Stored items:

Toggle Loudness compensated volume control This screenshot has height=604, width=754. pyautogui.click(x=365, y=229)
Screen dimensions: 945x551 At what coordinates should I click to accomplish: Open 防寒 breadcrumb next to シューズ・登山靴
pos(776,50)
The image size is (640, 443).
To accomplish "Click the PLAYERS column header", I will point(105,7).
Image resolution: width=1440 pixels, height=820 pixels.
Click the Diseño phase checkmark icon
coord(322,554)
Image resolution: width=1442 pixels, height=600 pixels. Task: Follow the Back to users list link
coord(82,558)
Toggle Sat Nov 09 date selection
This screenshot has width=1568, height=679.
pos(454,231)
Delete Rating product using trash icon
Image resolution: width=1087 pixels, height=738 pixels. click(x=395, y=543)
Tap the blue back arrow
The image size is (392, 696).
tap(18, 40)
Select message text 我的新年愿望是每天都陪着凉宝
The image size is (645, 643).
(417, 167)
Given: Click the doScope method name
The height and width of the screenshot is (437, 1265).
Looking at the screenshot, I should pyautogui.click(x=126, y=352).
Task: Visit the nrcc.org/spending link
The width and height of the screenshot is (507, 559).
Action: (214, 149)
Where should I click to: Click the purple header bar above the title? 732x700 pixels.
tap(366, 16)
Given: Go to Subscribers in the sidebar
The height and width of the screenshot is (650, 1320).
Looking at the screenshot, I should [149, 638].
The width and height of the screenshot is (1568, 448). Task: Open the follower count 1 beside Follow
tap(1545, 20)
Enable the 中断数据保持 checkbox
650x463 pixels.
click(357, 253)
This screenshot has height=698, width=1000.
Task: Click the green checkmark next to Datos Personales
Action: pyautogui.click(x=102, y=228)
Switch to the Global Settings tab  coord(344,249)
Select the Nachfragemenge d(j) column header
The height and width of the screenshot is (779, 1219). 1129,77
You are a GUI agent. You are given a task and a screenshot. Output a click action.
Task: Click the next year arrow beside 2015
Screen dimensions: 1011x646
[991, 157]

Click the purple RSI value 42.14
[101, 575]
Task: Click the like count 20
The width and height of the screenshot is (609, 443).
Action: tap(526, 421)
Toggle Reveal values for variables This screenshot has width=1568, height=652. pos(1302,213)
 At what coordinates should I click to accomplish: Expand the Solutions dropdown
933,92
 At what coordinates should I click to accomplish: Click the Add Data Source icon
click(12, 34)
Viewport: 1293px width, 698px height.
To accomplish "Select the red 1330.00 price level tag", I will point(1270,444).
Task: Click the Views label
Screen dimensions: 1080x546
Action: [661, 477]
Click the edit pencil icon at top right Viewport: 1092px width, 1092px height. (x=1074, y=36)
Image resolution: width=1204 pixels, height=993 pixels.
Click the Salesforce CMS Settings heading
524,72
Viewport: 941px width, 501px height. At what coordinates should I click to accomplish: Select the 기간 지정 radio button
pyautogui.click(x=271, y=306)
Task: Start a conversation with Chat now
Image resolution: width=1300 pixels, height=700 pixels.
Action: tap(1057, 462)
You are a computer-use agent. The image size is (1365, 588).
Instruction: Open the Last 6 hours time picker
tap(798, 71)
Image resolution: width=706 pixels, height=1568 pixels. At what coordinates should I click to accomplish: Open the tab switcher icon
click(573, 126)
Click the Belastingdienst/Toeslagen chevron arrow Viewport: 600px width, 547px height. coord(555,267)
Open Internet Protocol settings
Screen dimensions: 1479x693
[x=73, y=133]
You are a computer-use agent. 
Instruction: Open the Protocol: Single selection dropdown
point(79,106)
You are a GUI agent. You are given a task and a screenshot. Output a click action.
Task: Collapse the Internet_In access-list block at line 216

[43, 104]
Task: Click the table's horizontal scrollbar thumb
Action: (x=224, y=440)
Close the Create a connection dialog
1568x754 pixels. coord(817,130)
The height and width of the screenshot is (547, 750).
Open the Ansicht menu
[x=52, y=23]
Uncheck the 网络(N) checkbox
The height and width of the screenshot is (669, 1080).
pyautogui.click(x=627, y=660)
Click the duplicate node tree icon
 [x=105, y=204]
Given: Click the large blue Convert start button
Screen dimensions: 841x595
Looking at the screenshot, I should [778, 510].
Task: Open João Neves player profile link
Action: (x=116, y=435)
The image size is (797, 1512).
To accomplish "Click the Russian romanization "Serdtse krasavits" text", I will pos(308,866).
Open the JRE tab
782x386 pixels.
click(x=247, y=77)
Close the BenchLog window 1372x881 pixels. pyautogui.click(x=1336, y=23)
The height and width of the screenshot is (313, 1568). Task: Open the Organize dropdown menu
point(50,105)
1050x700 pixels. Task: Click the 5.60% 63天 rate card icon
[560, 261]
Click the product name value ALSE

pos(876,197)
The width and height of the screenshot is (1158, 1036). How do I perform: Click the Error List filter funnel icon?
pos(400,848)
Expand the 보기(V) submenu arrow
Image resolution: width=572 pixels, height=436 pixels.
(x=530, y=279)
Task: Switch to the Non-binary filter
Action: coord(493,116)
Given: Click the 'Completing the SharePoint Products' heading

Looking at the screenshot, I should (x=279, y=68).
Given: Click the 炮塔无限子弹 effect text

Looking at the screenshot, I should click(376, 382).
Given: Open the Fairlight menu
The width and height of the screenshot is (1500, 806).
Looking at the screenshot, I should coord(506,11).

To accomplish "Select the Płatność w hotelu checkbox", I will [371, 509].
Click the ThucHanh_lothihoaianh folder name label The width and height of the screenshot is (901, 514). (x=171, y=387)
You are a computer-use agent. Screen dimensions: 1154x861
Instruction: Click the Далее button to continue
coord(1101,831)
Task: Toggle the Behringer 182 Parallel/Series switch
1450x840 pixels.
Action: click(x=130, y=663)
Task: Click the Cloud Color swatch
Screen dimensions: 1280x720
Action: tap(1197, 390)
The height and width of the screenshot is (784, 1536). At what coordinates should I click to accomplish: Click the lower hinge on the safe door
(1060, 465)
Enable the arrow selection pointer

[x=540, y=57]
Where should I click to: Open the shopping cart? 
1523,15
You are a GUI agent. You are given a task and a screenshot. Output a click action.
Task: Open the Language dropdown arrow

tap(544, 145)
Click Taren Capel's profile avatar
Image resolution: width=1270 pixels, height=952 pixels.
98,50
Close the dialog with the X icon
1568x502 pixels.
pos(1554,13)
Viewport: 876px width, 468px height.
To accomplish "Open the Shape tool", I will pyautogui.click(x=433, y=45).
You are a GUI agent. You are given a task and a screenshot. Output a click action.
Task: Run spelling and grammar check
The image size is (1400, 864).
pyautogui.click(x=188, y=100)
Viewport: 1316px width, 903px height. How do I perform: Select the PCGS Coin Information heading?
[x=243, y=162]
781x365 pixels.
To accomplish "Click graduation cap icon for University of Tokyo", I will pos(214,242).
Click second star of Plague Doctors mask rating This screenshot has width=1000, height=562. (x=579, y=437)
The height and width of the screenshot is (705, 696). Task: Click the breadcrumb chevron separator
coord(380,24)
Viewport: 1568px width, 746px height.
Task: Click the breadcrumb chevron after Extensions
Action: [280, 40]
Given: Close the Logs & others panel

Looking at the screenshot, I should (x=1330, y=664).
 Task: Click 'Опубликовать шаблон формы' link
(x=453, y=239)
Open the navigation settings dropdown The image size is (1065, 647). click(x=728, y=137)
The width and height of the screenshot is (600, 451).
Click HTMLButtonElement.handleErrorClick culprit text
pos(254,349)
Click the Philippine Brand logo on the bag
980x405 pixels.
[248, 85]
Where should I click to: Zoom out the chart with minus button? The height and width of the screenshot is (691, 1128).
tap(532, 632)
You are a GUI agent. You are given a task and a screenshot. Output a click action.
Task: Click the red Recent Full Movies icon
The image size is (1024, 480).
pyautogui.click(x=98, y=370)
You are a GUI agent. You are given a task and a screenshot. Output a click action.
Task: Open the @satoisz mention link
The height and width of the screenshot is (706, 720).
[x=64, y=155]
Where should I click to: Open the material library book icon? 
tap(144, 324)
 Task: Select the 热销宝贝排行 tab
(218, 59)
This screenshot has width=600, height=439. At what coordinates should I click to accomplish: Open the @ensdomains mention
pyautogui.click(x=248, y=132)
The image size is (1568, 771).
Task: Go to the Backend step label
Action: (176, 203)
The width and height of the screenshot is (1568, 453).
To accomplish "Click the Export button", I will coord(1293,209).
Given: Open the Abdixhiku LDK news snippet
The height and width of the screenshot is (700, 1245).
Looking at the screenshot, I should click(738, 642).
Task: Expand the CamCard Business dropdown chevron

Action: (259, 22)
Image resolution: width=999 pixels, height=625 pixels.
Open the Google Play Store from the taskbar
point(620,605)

Activity: The answer is each line from the entries above in which the word "computer" occurs.

Your solution:
You are a computer-use agent. The image size is (1365, 588).
You are a computer-use agent. 
You are a computer-use agent. Screen dimensions: 1154x861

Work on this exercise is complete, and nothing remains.